▸ **Task details**
In the listing that follows, the range to quote begins at the line that has "Task: Expand the extra" and ends after the line that has "Given: Open Properties from the toolbar"; quote it verbatim and add nothing.

▸ **Data records**
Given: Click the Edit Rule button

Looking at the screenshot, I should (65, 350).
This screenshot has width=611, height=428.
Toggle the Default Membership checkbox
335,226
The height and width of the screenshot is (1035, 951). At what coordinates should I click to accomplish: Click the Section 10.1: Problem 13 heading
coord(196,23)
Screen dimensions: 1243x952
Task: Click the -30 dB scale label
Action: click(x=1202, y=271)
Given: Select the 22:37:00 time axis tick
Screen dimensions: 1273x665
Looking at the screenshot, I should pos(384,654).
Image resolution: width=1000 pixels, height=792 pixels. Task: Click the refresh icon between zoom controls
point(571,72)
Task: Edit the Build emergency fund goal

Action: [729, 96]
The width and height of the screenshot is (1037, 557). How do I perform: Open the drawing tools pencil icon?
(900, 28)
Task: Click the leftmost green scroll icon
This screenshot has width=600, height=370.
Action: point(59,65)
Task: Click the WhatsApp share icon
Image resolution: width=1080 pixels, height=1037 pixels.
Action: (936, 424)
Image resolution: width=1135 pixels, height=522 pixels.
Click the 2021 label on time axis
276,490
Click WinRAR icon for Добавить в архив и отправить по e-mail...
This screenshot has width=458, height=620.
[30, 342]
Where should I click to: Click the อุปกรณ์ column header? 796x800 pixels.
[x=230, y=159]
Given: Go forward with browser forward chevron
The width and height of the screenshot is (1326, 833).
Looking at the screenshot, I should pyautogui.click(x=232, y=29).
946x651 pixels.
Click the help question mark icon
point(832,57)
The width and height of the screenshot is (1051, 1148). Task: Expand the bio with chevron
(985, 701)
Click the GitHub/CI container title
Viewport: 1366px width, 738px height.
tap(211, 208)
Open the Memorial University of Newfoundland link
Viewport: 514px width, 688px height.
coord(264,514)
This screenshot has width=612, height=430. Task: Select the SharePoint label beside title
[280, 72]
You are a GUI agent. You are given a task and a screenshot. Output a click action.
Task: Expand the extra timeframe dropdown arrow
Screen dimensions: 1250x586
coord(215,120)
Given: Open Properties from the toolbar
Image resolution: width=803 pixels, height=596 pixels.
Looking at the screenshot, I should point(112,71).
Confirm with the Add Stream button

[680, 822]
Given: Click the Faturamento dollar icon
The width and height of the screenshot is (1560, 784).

▸ **Result**
Task: Expand the extra timeframe dropdown arrow
Screen dimensions: 1250x586
coord(215,120)
Given: Open Properties from the toolbar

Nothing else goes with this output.